Every record below must be copied exactly, with images dropped.

━━ MATERIAL FOR THIS TASK ━━

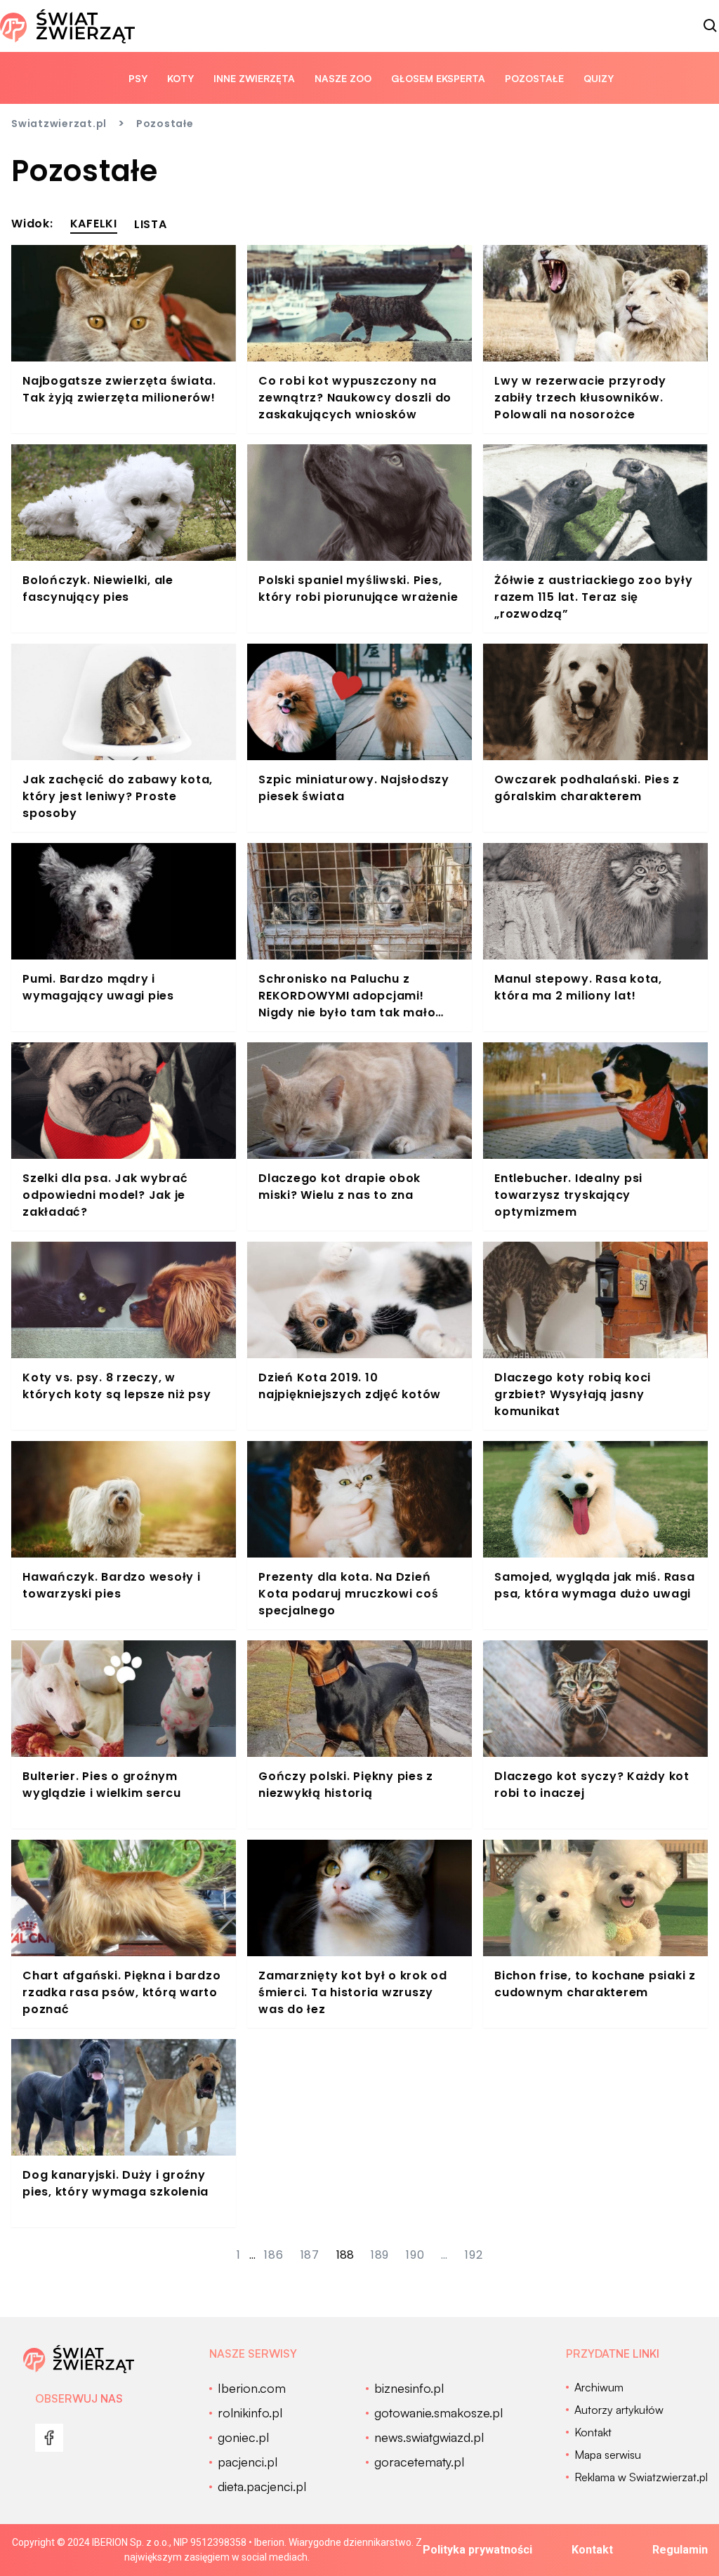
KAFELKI (93, 223)
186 (273, 2255)
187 (310, 2255)
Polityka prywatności (477, 2549)
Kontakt (592, 2549)
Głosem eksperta (438, 78)
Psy (137, 78)
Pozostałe (534, 78)
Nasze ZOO (343, 78)
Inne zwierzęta (254, 78)
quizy (598, 78)
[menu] (49, 2438)
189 (380, 2255)
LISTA (150, 224)
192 (473, 2255)
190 (415, 2255)
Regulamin (680, 2549)
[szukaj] (710, 26)
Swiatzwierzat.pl (59, 124)
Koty (180, 78)
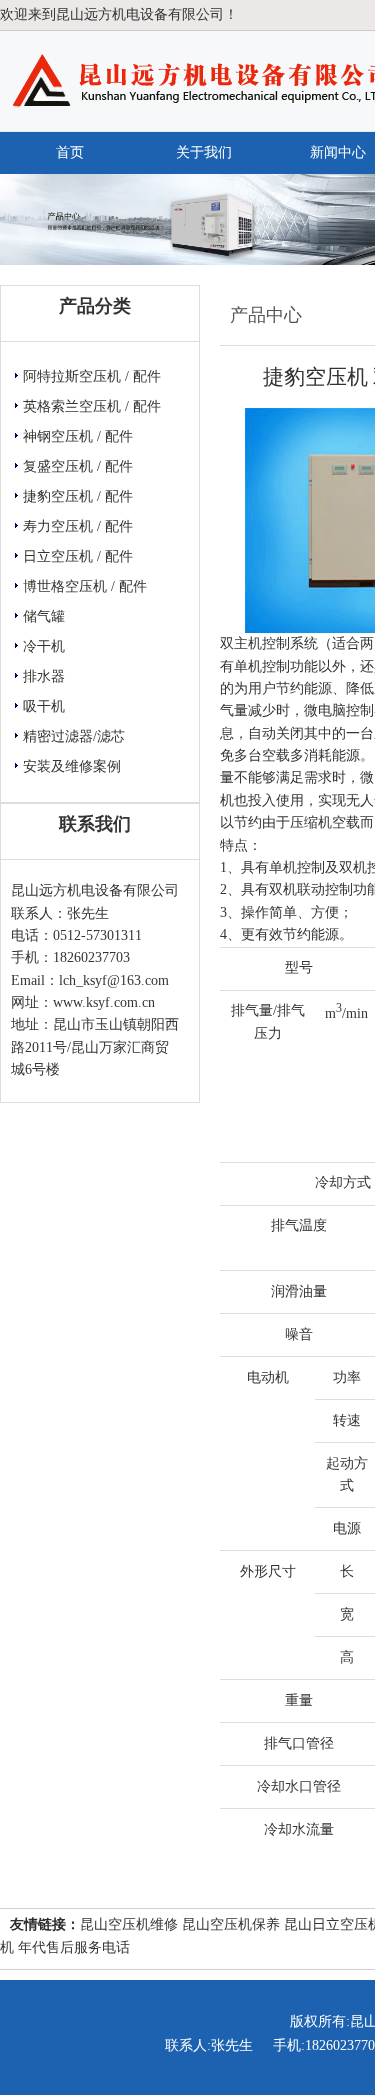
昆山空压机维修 (129, 1924)
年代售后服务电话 (74, 1947)
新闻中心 (338, 152)
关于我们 (204, 152)
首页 (70, 152)
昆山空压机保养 (231, 1924)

━━━

▶ _TASK RESPONSE_
KAFELKI (93, 223)
186 (273, 2255)
187 (310, 2255)
Polityka prywatności (477, 2549)
Kontakt (592, 2549)
Głosem eksperta (438, 78)
Psy (137, 78)
Pozostałe (534, 78)
Nasze ZOO (343, 78)
Inne zwierzęta (254, 78)
quizy (598, 78)
[menu] (49, 2438)
189 (380, 2255)
LISTA (150, 224)
192 (473, 2255)
190 (415, 2255)
Regulamin (680, 2549)
[szukaj] (710, 26)
Swiatzwierzat.pl (59, 124)
Koty (180, 78)
昆山空压机维修 (129, 1924)
年代售后服务电话 (74, 1947)
新闻中心 (338, 152)
关于我们 (204, 152)
首页 (70, 152)
昆山空压机保养 (231, 1924)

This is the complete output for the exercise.